Human-rights advocates say a prominent Chinese Internet activist is being put on trial in Beijing.
The New York-based Human Rights in China group says Jiang Lijun was arrested a year ago. The group's Nicolas Bequelin, in Hong Kong, said the reasons are political. "The apparent reason for this arrest is related to his activities on the Internet, publishing of essays and comments on political issues in China," he said.
Legal officials say the trial will be held behind closed doors. The charge against him: incitement to subvert state power. Mr. Jiang is being held at Beijing's Qincheng prison, where China's communist authorities have traditionally kept the country's most prominent political prisoners.
A report by a U.S. university last year said China had the most extensive Internet censorship in the world.
But the Chinese government views the Internet as important to economic growth. While it blocks some foreign news and other websites it deems politically dangerous, business websites function normally. And the government actively encourages people to use the Internet, teaching it in schools and in training courses. Access to Beijing's public system is inexpensive and available without a subscription.

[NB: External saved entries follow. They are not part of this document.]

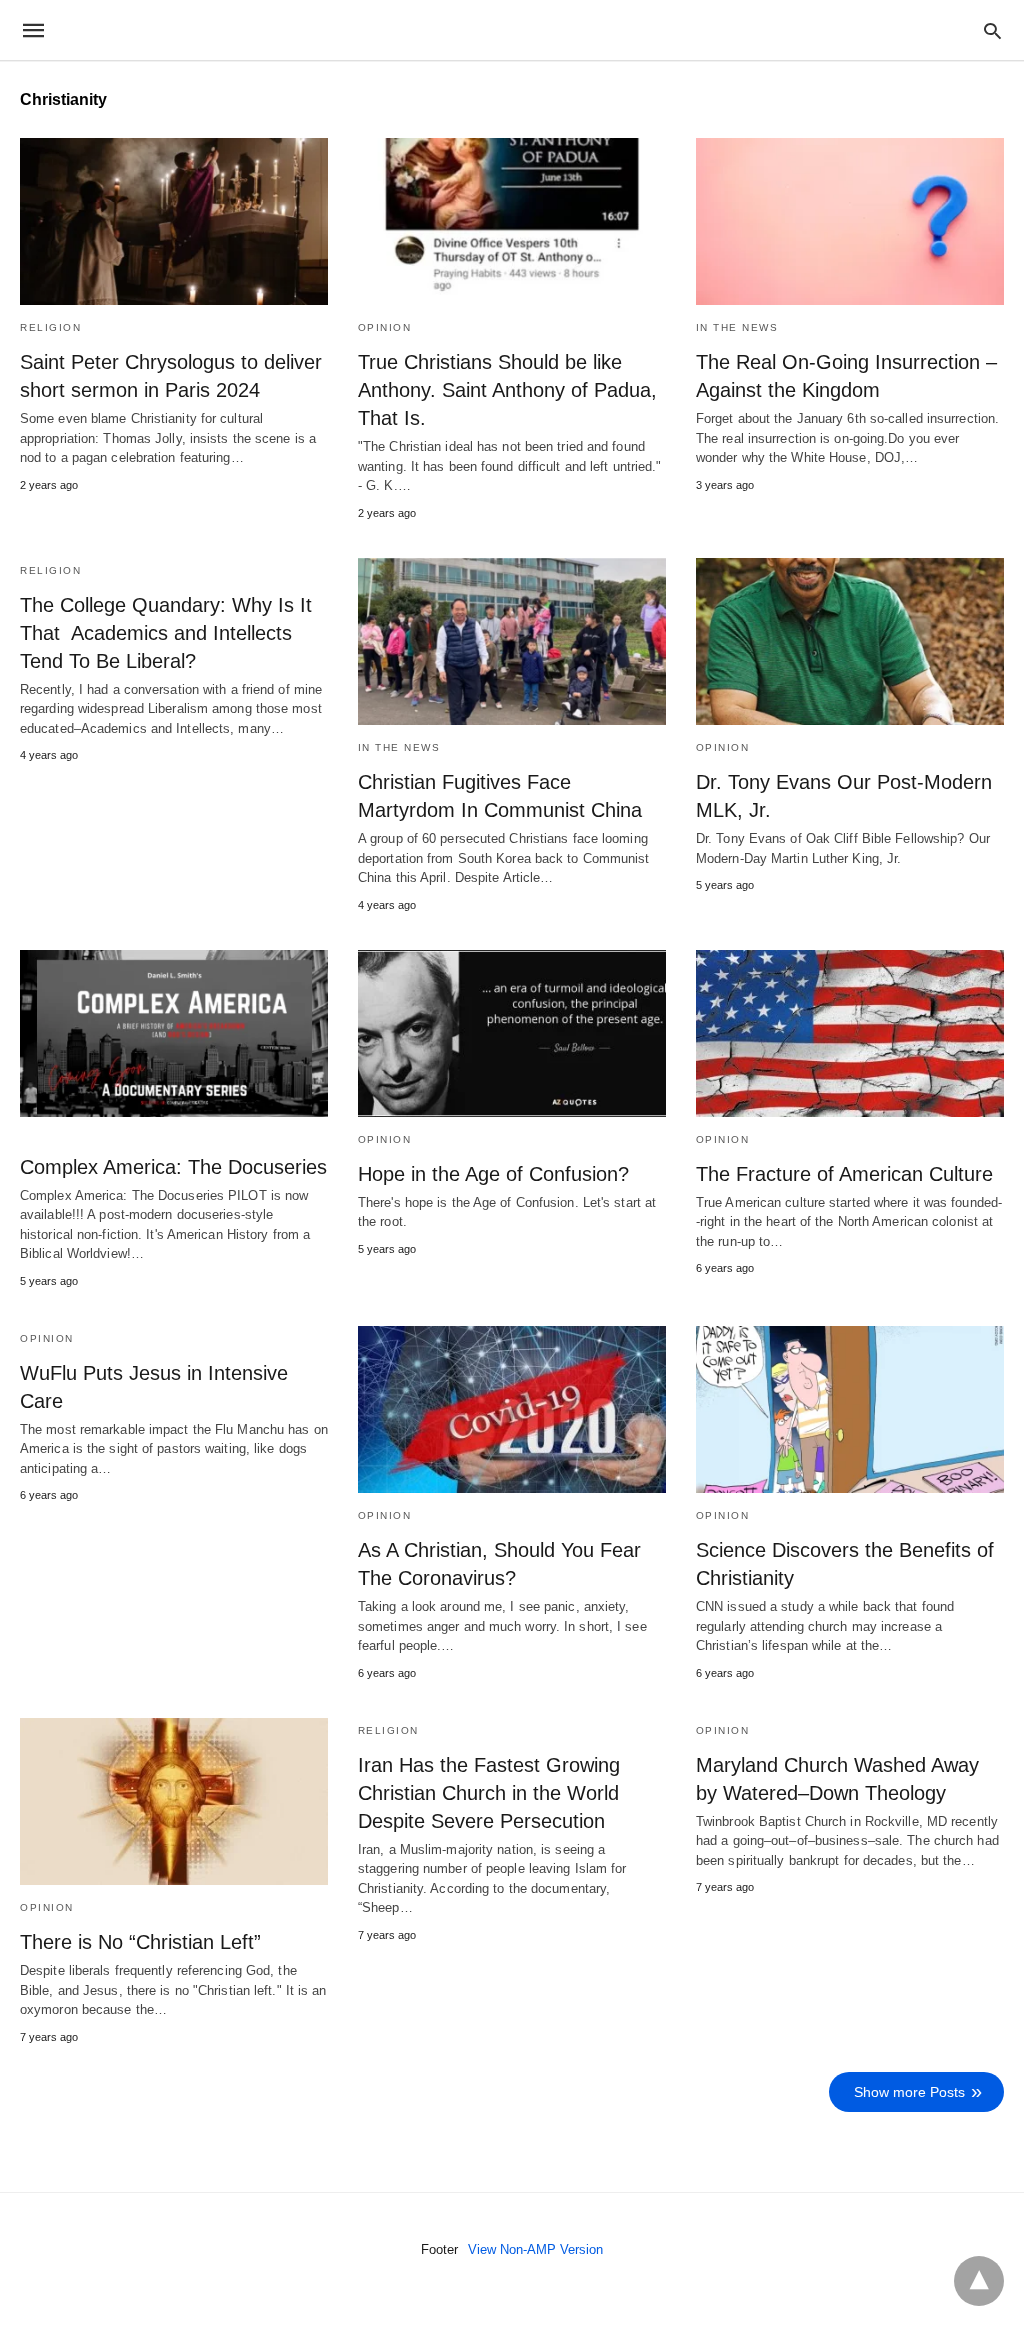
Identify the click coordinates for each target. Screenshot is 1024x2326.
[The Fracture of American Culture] (850, 1033)
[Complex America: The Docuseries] (174, 1033)
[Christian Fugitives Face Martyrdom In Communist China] (512, 641)
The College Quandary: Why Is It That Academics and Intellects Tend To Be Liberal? (166, 633)
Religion (50, 327)
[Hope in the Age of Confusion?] (512, 1033)
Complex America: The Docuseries (173, 1167)
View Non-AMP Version (535, 2249)
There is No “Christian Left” (140, 1942)
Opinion (385, 327)
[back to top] (979, 2281)
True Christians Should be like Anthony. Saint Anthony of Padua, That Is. (507, 390)
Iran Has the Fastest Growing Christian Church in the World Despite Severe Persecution (489, 1793)
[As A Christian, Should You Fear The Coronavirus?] (512, 1409)
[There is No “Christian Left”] (174, 1801)
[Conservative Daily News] (511, 30)
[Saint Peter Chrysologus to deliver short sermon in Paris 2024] (174, 221)
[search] (992, 30)
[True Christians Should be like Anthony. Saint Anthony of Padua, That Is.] (512, 221)
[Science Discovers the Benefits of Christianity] (850, 1409)
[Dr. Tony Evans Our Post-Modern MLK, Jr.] (850, 641)
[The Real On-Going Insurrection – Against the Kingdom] (850, 221)
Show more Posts (909, 2092)
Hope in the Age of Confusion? (493, 1174)
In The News (737, 327)
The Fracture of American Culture (844, 1174)
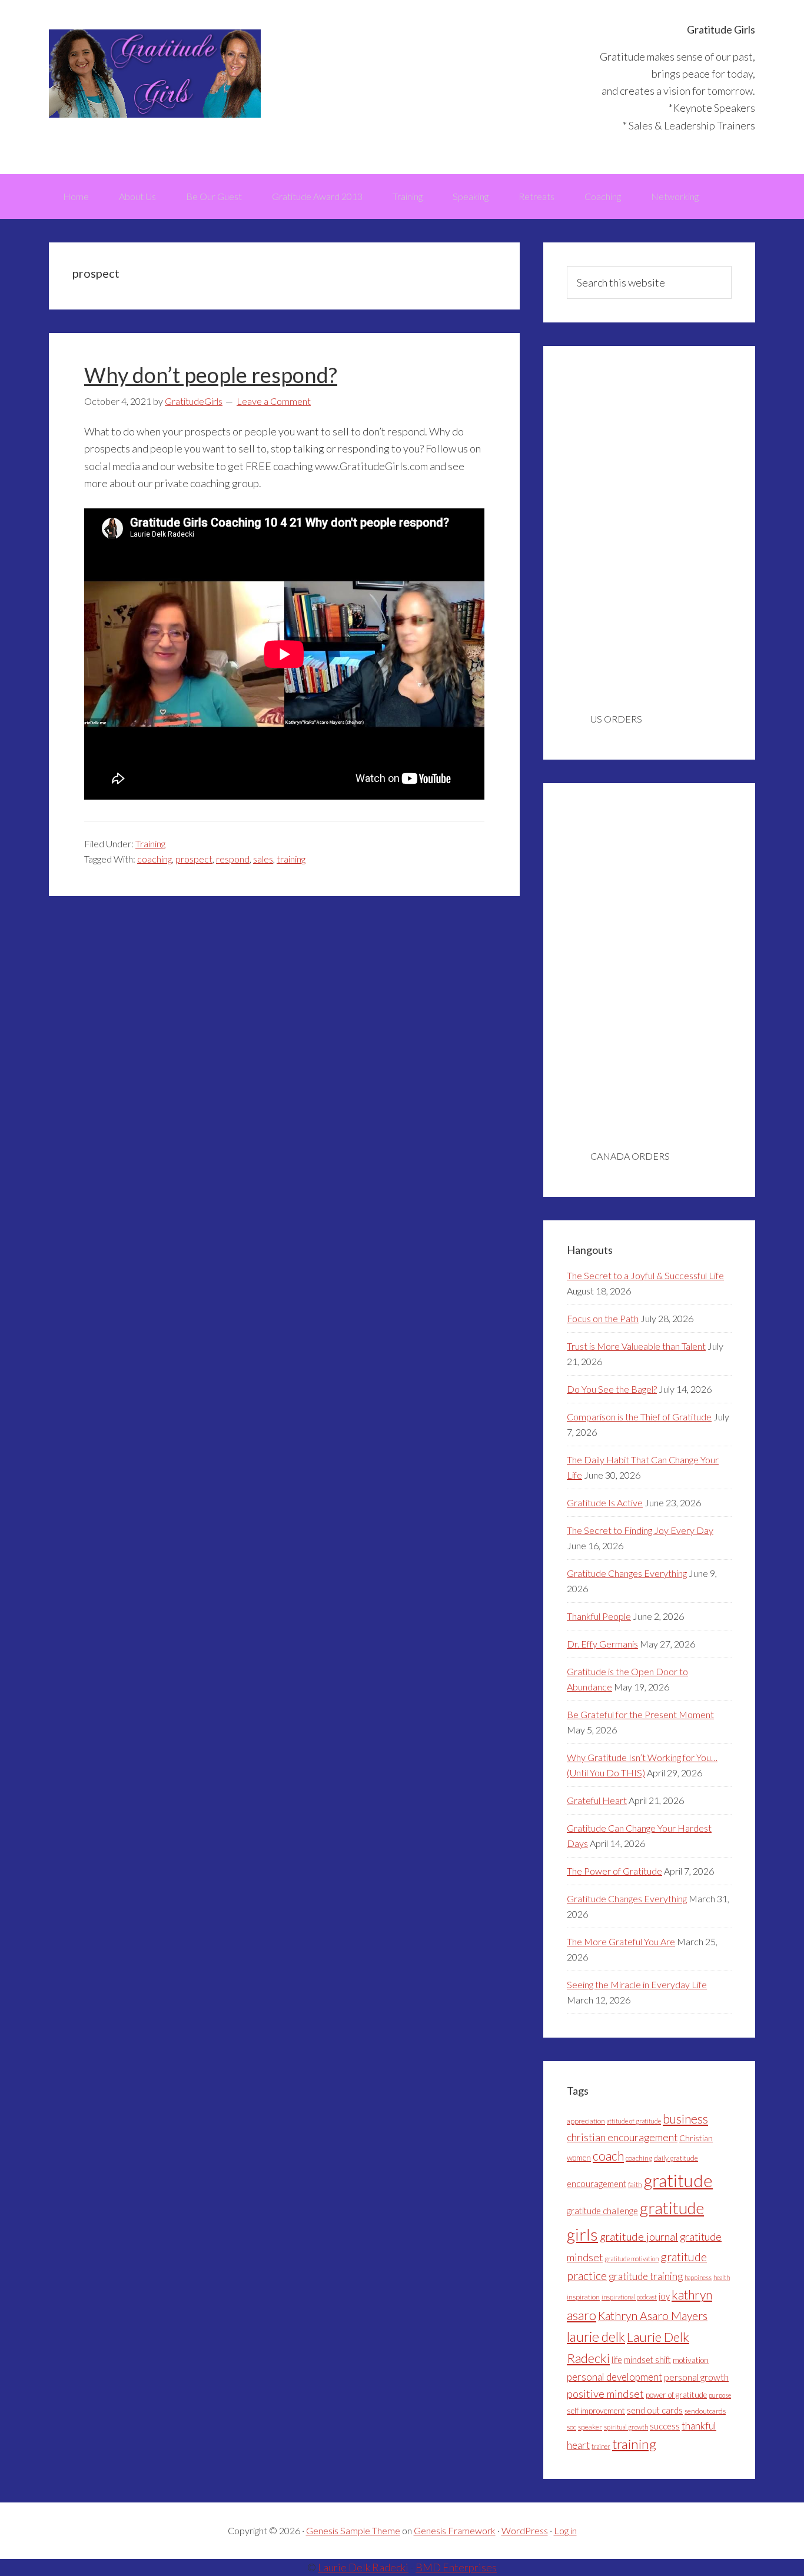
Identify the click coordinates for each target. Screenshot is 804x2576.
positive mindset (605, 2393)
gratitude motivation (631, 2258)
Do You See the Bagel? (612, 1388)
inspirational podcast (629, 2297)
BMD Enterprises (456, 2567)
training (291, 858)
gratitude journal (639, 2236)
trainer (601, 2446)
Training (150, 843)
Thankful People (599, 1616)
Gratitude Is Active (605, 1502)
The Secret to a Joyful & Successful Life (645, 1275)
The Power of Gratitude (614, 1870)
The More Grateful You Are (621, 1941)
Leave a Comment (274, 401)
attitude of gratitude (634, 2121)
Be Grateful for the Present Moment (640, 1714)
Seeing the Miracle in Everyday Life (637, 1984)
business (685, 2119)
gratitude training (646, 2276)
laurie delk (596, 2336)
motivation (691, 2360)
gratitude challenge (602, 2211)
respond (233, 858)
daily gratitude (676, 2158)
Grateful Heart (597, 1800)
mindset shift (647, 2360)
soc (571, 2426)
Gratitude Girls (155, 73)
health (721, 2277)
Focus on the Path (603, 1318)
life (617, 2360)
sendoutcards (705, 2411)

Micah Truman is an American businessman who started a successful e-mail marketing firm in China. He said China's government sees the importance of the free flow of information when it comes to business. "The Chinese government must deliver on the middle class revolution and the Chinese people insist, demand, and need to better their economic condition. The Chinese government is extremely savvy, and knows that the Internet is absolutely central," he said.
But internet advocates say that when it comes to political issues China has little tolerance.
Nicolas Bequelin said the prosecution of Jiang Lijun is the latest example of what he says is a deepening paradox. "There is this juxtaposition of a sort of "normal China" on the surface with people being able to enjoy much more individual space in their life and the fact that arbitrariness and the reality of political censorship is still very much there," he said.
Despite restrictions, Internet use is soaring in China. The government says the number of Internet users grew by 15 percent in the first half of this year, to 68 million. The figure makes China the second-largest Internet user in the world, behind the United States.